Tramite IAM è possibile creare account e gruppo di account, è fortemente sconsigliato usare l’utenza principale root nella normale operatività di tutti i giorni ma è vivamente consigliato la creazione e l’uso di utenze personali senza i “poteri” di super-administrator. Un’altra funzionalità molto importante di IAM è la possibilità di definire le regole di accesso (dette policies), questo strumento serve ai gestori del Cloud per definire le regole di “comunicazione” tra due o più risorse in quanto, per default, tutto è bloccato.

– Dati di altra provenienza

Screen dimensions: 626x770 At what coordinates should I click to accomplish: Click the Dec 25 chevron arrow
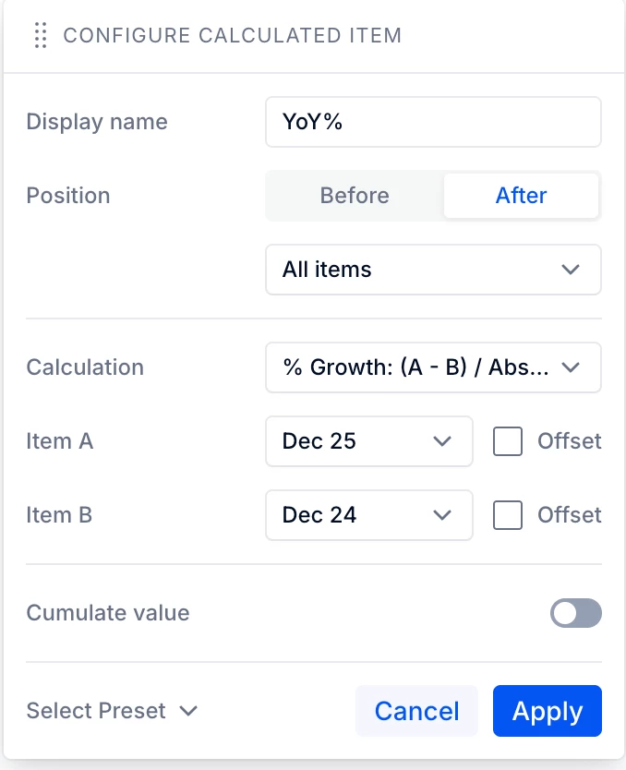coord(442,441)
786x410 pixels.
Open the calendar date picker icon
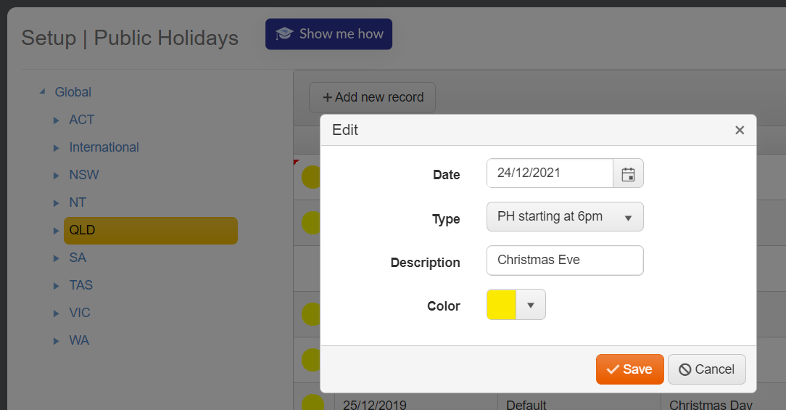point(628,174)
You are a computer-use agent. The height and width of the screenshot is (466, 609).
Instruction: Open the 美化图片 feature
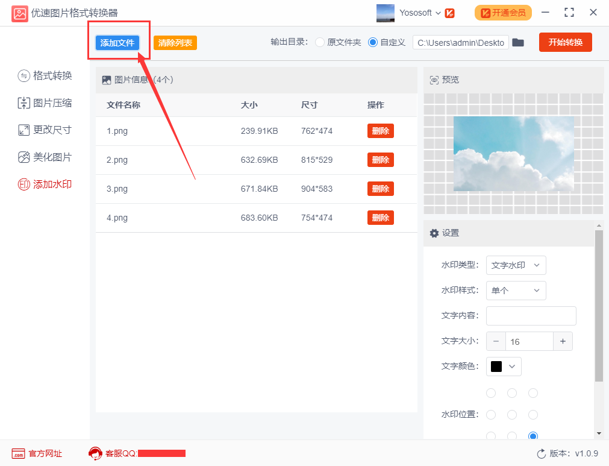45,157
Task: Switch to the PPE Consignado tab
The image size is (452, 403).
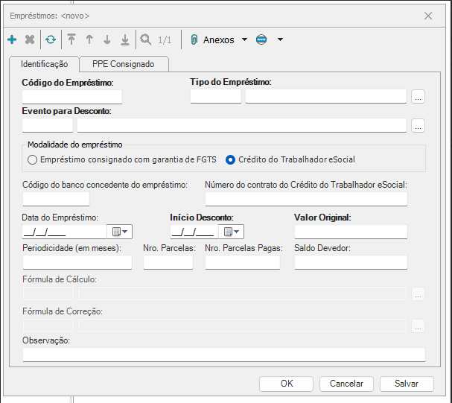Action: coord(123,64)
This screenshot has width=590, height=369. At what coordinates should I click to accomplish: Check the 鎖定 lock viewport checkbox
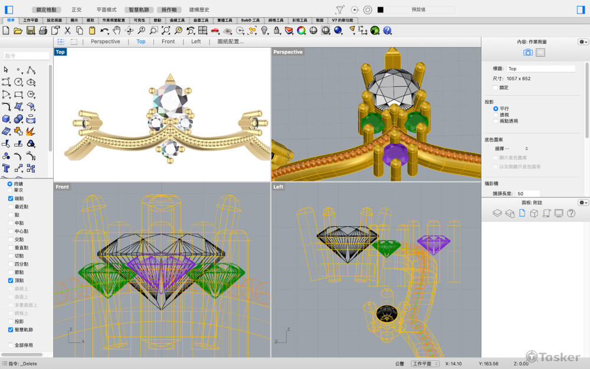(495, 87)
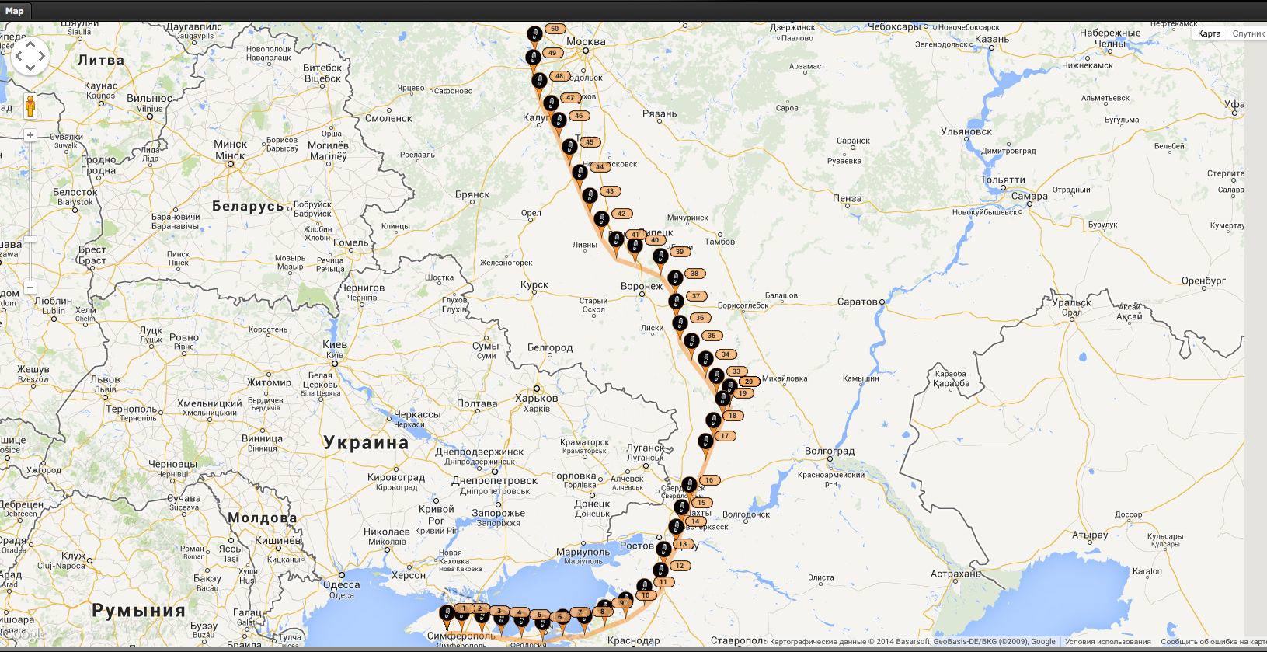This screenshot has height=652, width=1267.
Task: Click the black pin for point 38
Action: coord(674,277)
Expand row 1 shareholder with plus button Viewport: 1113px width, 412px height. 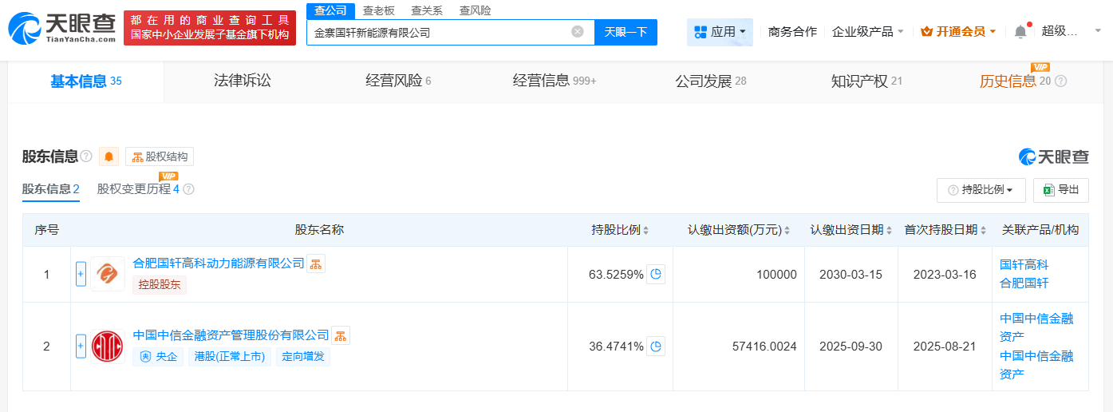point(81,274)
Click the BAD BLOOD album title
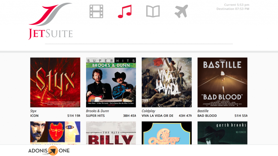 tap(207, 116)
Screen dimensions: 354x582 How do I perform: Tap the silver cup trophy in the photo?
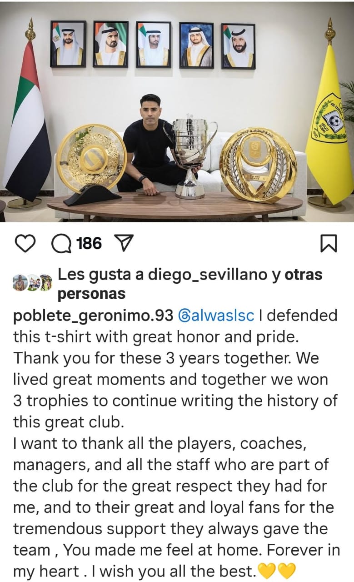click(x=190, y=157)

Le regole (dette policies) vengono rappresentate in formato Json e devono essere della struttura:

{
  "Version": "2012-10-17",
  "Statement": [{
    "Sid": "Sid1",
    "Effect": "Allow",
    "Action": [
      "ec2:StartInstances",
      "ec2:StopInstances"
    ],
    "Resource": "arn:aws:ec2:*:*:instance/i-123456789"
  },{
    "Sid": "Sid2",
    "Effect": "Allow",
    "Action": [
      "cloudwatch:ListMetrics",
      "cloudwatch:GetMetricStatistics",
      "cloudwatch:Describe*"
    ],
    "Resource": "*"
  }]
}

In questo semplice esempio sono state definite due politiche “permissive” a due diversi servizi (ec2 e cloudwatch) con le corrispettive azioni per servizio, da prestare particolare attenzione che le regole possono essere limitate a specifiche risorse, come nel caso del servizio EC2 dove è indicata la istanza rappresentata con il rispettivo codice ARN, oppure è possibile indicare asterisco per non limitare la regola ad una singola risorsa, questa tecnica viene spesso usata ma è fortemente sconsigliata.

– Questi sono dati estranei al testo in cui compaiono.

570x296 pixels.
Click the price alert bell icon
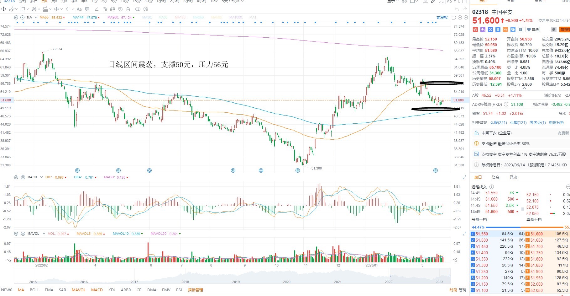coord(554,29)
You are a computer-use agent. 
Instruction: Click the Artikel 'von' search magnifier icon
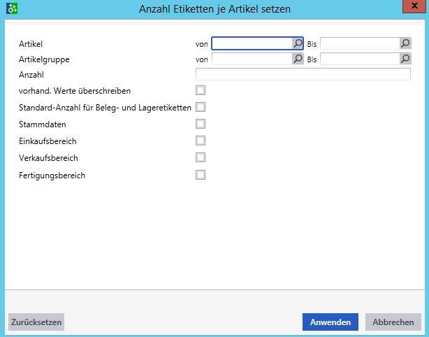point(298,43)
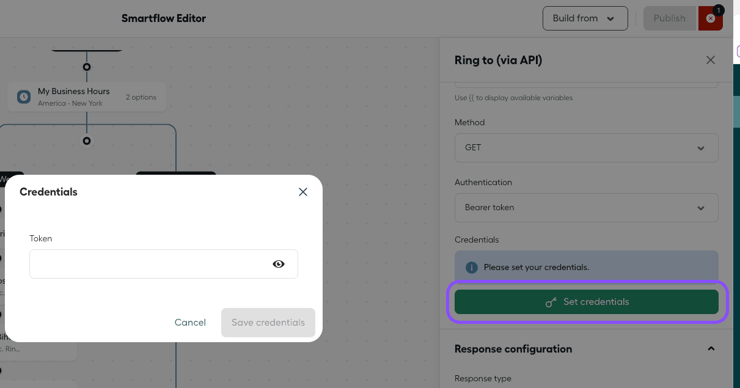This screenshot has width=740, height=388.
Task: Open the Authentication dropdown showing Bearer token
Action: pos(586,208)
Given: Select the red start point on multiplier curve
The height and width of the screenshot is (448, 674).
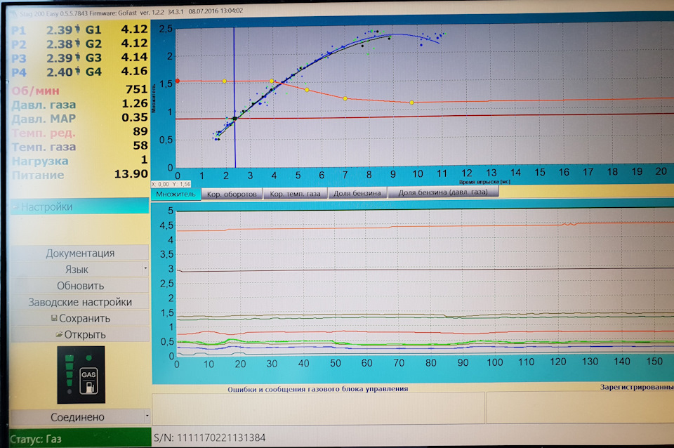Looking at the screenshot, I should click(x=178, y=81).
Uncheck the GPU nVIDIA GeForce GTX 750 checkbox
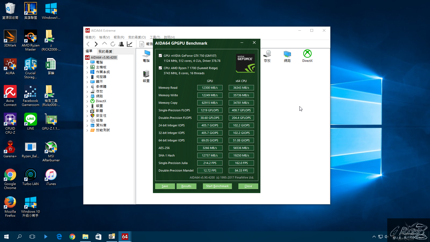The height and width of the screenshot is (242, 430). coord(160,56)
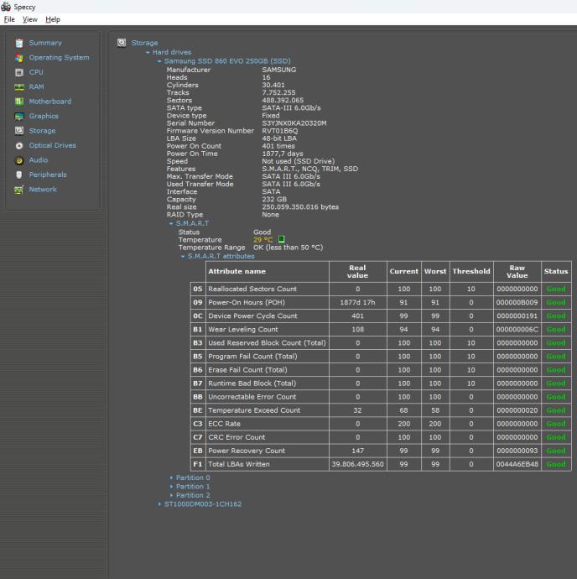This screenshot has width=577, height=579.
Task: Open the Help menu
Action: click(x=53, y=19)
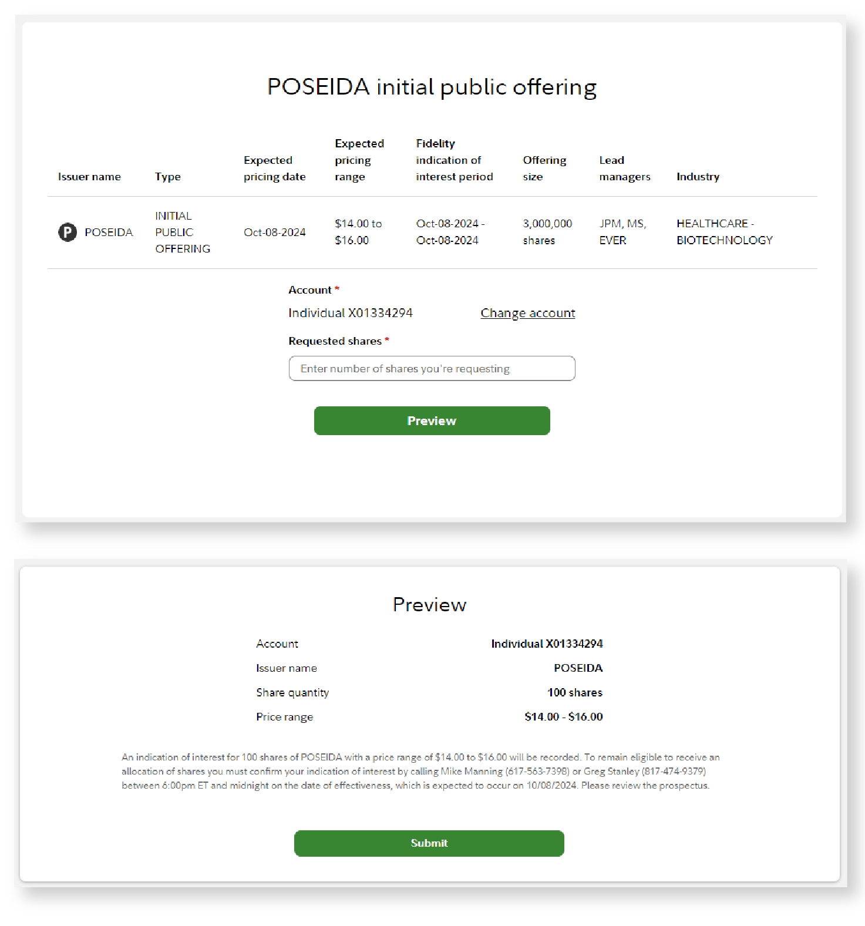The image size is (865, 926).
Task: Focus the Requested shares input field
Action: pos(432,369)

Da ricordare sempre che una regola/policy può essere agganciata ad un singolo utente, un gruppo e/o ad una risorsa, per esempio la regola di esempio può può essere assegnata ad un utente per permettergli di gestire una istanza EC2 ma può essere assegnata anche ad una funzione lambda per assegnare gli stessi poteri.

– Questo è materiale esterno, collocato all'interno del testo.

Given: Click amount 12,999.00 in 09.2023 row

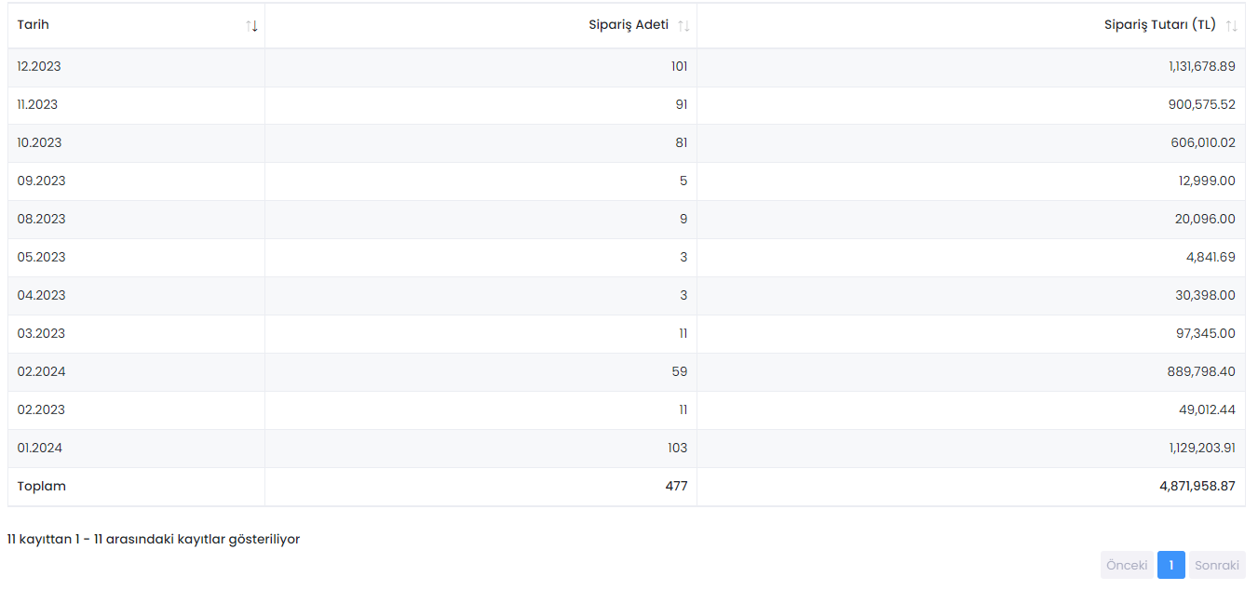Looking at the screenshot, I should point(1207,181).
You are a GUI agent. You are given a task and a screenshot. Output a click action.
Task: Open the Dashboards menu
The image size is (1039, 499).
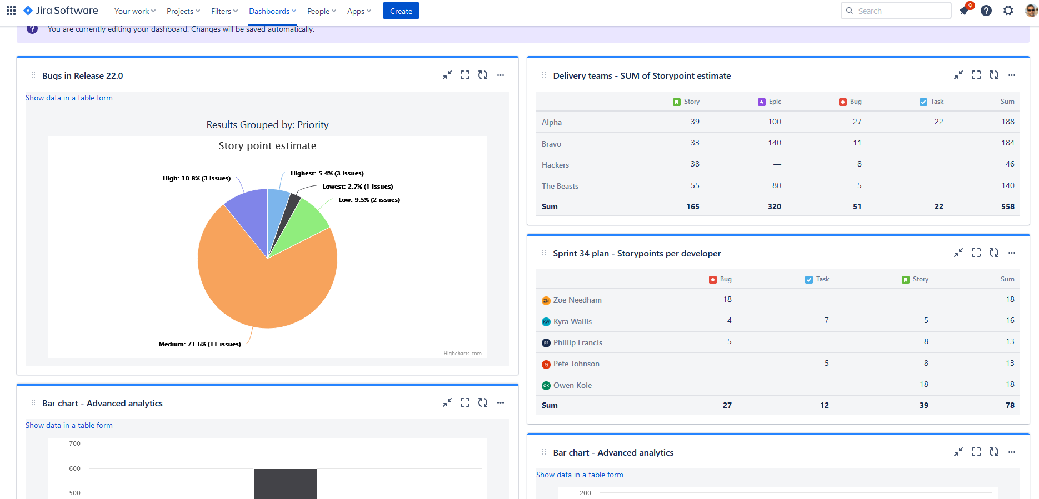pos(272,11)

Grazie al servizio IAM e alla somma di tutte le sue funzionalità è possibile costruire una infrastruttura sicura, nei prossimi articoli sarà indicato ogni volta sarà necessario creare regole/policies specifiche, si può fare riferimento alla documentazione ufficiale per maggiori approfondimenti e dettagli. Usare questo servizio è fondamentale anche per il rispetto della “responsabilità condivisa” compreso nelle indicazioni del contratto tra il customer e AWS al momento dell’apertura di un account, secondo questo modello

• è responsabilità di AWS la “sicurezza del cloud”: AWS è responsabile della protezione dell’infrastruttura in cui vengono eseguiti tutti i servizi offerti nel cloud AWS. Questa infrastruttura è composta da hardware, software, reti e strutture che eseguono i servizi Cloud AWS.
• è responsabilità del cliente (customer) la “sicurezza nel Cloud”: la responsabilità del cliente è determinata dai servizi Cloud AWS selezionati dal cliente. Ciò determina la quantità di lavoro di configurazione che il cliente deve eseguire nell’ambito delle proprie responsabilità di sicurezza.

Per maggiori informazioni si rimanda alla documentazione ufficiale “AWS Well-Architected” e si rimanda alla documentazione ufficiale del servizio IAM.